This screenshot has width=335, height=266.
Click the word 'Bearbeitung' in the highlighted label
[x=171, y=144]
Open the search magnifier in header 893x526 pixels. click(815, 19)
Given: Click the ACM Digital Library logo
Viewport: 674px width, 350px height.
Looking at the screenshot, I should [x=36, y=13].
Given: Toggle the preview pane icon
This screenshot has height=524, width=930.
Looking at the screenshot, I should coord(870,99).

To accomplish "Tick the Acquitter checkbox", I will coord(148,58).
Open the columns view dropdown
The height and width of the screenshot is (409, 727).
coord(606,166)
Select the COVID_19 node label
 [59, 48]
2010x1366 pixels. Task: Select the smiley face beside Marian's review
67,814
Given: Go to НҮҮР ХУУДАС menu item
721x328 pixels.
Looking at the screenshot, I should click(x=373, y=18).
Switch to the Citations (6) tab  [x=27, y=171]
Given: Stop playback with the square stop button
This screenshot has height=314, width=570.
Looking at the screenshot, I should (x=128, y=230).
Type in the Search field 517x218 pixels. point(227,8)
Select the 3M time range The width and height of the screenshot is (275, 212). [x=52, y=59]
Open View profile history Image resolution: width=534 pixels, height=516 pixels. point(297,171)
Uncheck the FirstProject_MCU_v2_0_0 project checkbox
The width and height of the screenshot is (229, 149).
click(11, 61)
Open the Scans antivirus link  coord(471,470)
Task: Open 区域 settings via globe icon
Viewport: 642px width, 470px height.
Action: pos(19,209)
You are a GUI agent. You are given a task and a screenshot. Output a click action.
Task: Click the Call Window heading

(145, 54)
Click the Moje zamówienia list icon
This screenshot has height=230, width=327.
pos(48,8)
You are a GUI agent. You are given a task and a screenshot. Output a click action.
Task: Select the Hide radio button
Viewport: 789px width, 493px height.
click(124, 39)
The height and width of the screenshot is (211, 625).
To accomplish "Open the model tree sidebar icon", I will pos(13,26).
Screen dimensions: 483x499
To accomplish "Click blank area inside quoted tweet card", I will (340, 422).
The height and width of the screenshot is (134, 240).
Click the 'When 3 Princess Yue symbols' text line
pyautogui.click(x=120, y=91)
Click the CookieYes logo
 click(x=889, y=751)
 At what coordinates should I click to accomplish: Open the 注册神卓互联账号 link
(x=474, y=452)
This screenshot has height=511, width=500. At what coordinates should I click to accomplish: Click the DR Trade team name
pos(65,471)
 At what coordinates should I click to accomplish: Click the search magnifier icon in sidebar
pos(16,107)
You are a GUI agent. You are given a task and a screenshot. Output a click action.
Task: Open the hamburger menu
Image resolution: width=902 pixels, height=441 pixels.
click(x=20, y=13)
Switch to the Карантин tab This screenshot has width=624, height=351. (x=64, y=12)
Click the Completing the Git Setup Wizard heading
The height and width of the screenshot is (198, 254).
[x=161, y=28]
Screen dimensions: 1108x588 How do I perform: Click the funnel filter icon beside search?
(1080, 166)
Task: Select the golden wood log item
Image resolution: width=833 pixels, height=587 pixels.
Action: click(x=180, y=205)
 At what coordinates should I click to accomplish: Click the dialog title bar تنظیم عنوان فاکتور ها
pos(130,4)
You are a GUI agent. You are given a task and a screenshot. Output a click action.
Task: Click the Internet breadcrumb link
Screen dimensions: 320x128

•••

Each line of the material above needs to be quoted exactly, please.

> Your solution
This screenshot has width=335, height=266.
Click the word 'Bearbeitung' in the highlighted label
[x=171, y=144]
Open the search magnifier in header 893x526 pixels. click(815, 19)
Given: Click the ACM Digital Library logo
Viewport: 674px width, 350px height.
Looking at the screenshot, I should [x=36, y=13].
Given: Toggle the preview pane icon
This screenshot has height=524, width=930.
Looking at the screenshot, I should coord(870,99).

To accomplish "Tick the Acquitter checkbox", I will coord(148,58).
Open the columns view dropdown
The height and width of the screenshot is (409, 727).
coord(606,166)
Select the COVID_19 node label
 [59, 48]
2010x1366 pixels. Task: Select the smiley face beside Marian's review
67,814
Given: Go to НҮҮР ХУУДАС menu item
721x328 pixels.
Looking at the screenshot, I should click(x=373, y=18).
Switch to the Citations (6) tab  [x=27, y=171]
Given: Stop playback with the square stop button
This screenshot has height=314, width=570.
Looking at the screenshot, I should (x=128, y=230).
Type in the Search field 517x218 pixels. point(227,8)
Select the 3M time range The width and height of the screenshot is (275, 212). [x=52, y=59]
Open View profile history Image resolution: width=534 pixels, height=516 pixels. point(297,171)
Uncheck the FirstProject_MCU_v2_0_0 project checkbox
The width and height of the screenshot is (229, 149).
click(11, 61)
Open the Scans antivirus link  coord(471,470)
Task: Open 区域 settings via globe icon
Viewport: 642px width, 470px height.
Action: pos(19,209)
You are a GUI agent. You are given a task and a screenshot. Output a click action.
Task: Click the Call Window heading

(145, 54)
Click the Moje zamówienia list icon
This screenshot has height=230, width=327.
pos(48,8)
You are a GUI agent. You are given a task and a screenshot. Output a click action.
Task: Select the Hide radio button
Viewport: 789px width, 493px height.
click(124, 39)
The height and width of the screenshot is (211, 625).
To accomplish "Open the model tree sidebar icon", I will pos(13,26).
Screen dimensions: 483x499
To accomplish "Click blank area inside quoted tweet card", I will (340, 422).
The height and width of the screenshot is (134, 240).
Click the 'When 3 Princess Yue symbols' text line
pyautogui.click(x=120, y=91)
Click the CookieYes logo
 click(x=889, y=751)
 At what coordinates should I click to accomplish: Open the 注册神卓互联账号 link
(x=474, y=452)
This screenshot has height=511, width=500. At what coordinates should I click to accomplish: Click the DR Trade team name
pos(65,471)
 At what coordinates should I click to accomplish: Click the search magnifier icon in sidebar
pos(16,107)
You are a GUI agent. You are given a task and a screenshot. Output a click action.
Task: Open the hamburger menu
Image resolution: width=902 pixels, height=441 pixels.
click(x=20, y=13)
Switch to the Карантин tab This screenshot has width=624, height=351. (x=64, y=12)
Click the Completing the Git Setup Wizard heading
The height and width of the screenshot is (198, 254).
[x=161, y=28]
Screen dimensions: 1108x588 How do I perform: Click the funnel filter icon beside search?
(1080, 166)
Task: Select the golden wood log item
Image resolution: width=833 pixels, height=587 pixels.
Action: click(x=180, y=205)
 At what coordinates should I click to accomplish: Click the dialog title bar تنظیم عنوان فاکتور ها
pos(130,4)
You are a GUI agent. You are given a task and a screenshot. Output a click action.
Task: Click the Internet breadcrumb link
Screen dimensions: 320x128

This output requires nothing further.